2025-12-11 –, Data Engineering & Infrastructure
Geospatial analysis often involves harmonizing and processing raster datasets from diverse sources with varying resolutions, coordinate systems, and data formats. This talk demonstrates how you can build efficient, scalable pipelines for zonal statistics extraction using Python’s scientific computing stack, xarray, and dask to handle rasters that would otherwise overwhelm traditional processing approaches.
Through a real-world case study of processing multi-source geospatial data for small-area estimation of poverty, we’ll explore practical strategies for memory-efficient raster harmonization, parallel computing workflows, and automated statistical aggregation across administrative boundaries.
This talk addresses a common challenge faced by data scientists, data engineers, researchers, and geospatial analysts working with large-scale geospatial data: how to efficiently process and harmonize raster datasets that exceed memory limits, while maintaining both data integrity and computational performance. Attendees are expected to have a basic familiarity with Python and an understanding of fundamental geospatial concepts.

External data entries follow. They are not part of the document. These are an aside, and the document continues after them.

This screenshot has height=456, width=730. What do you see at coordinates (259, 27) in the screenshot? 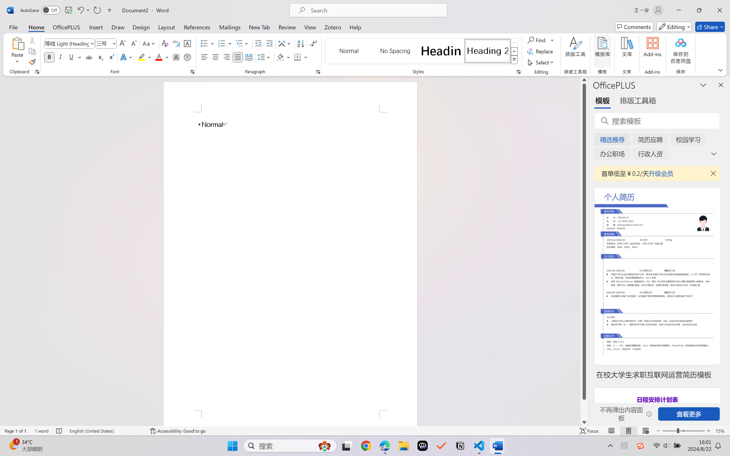
I see `'New Tab'` at bounding box center [259, 27].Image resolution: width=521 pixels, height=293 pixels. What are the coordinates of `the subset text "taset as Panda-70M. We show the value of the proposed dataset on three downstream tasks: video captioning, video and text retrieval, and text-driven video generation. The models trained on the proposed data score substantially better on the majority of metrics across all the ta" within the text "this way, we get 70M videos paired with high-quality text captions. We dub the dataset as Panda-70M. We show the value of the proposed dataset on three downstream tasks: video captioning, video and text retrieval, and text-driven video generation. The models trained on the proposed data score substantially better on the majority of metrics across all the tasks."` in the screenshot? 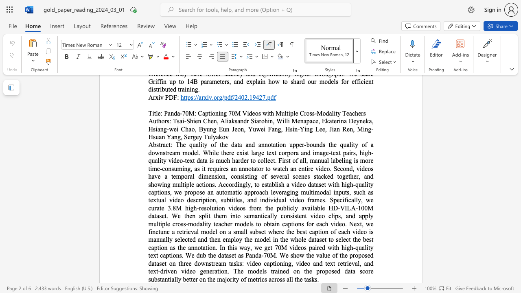 It's located at (224, 255).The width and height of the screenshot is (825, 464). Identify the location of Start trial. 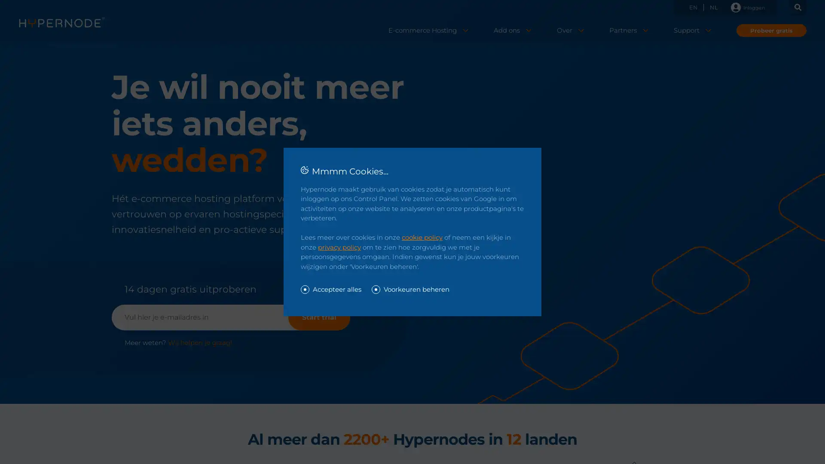
(319, 318).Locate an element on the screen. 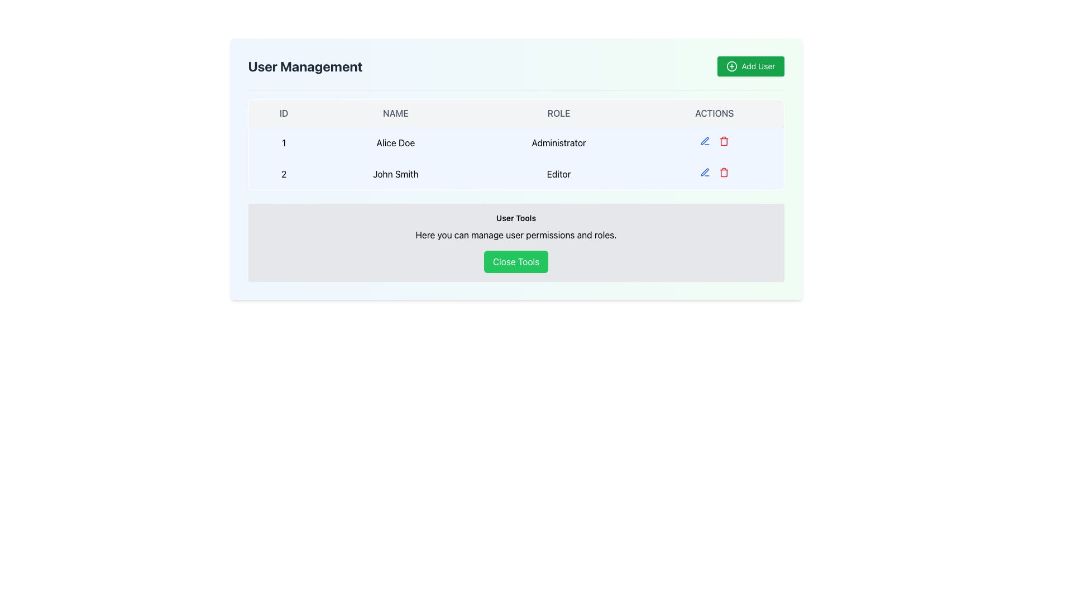 The image size is (1072, 603). the static text label reading 'Administrator' located in the 'ROLE' column of the first row, adjacent to 'Alice Doe' is located at coordinates (559, 142).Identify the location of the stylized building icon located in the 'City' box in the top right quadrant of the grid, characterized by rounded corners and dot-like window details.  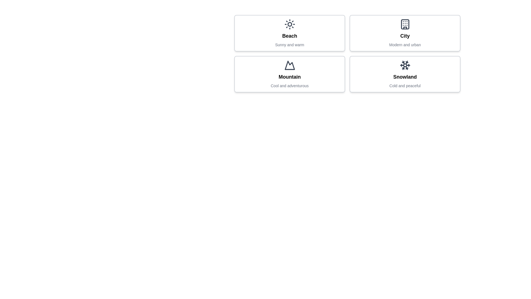
(405, 24).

I will begin by outlining prevalent issues in geospatial data processing, such as memory constraints when working with large rasters, the difficulty of harmonizing datasets with varying resolutions and projections, and the computational cost of performing zonal statistics across multiple layers. To address these challenges, I will demonstrate how libraries like xarray and rioxarray offer elegant abstractions for geospatial data manipulation, while Dask facilitates out-of-core computation and parallel processing. A technical walkthrough will showcase a flexible pipeline designed to handle key data processing scenarios: downsampling, upsampling, masking, managing missing values, and other steps.
I will do a live code demonstration from a project involving zonal statistics for small area poverty estimation. This will include processing layers such as population density, distance to healthcare, and nightlights to produce harmonized zonal statistics at administrative level three of a select country. To wrap up, we’ll briefly touch on optimization strategies, including chunking techniques and memory management.
Yes
Clinton Oyogo David is a Data Scientist at Oxford Policy Management, specializing in geospatial analytics, data engineering, dashboard development, and automation. He has led data-intensive projects across Africa and Asia, developing data pipelines, dashboards, and data analysis for various organisations. Clinton combines a background in statistics with a deep interest in scalable data solutions that inform policy and drive impact. His recent work focuses on harmonizing large raster datasets using tools like xarray and Dask to support small area estimation of poverty and sustainable development research.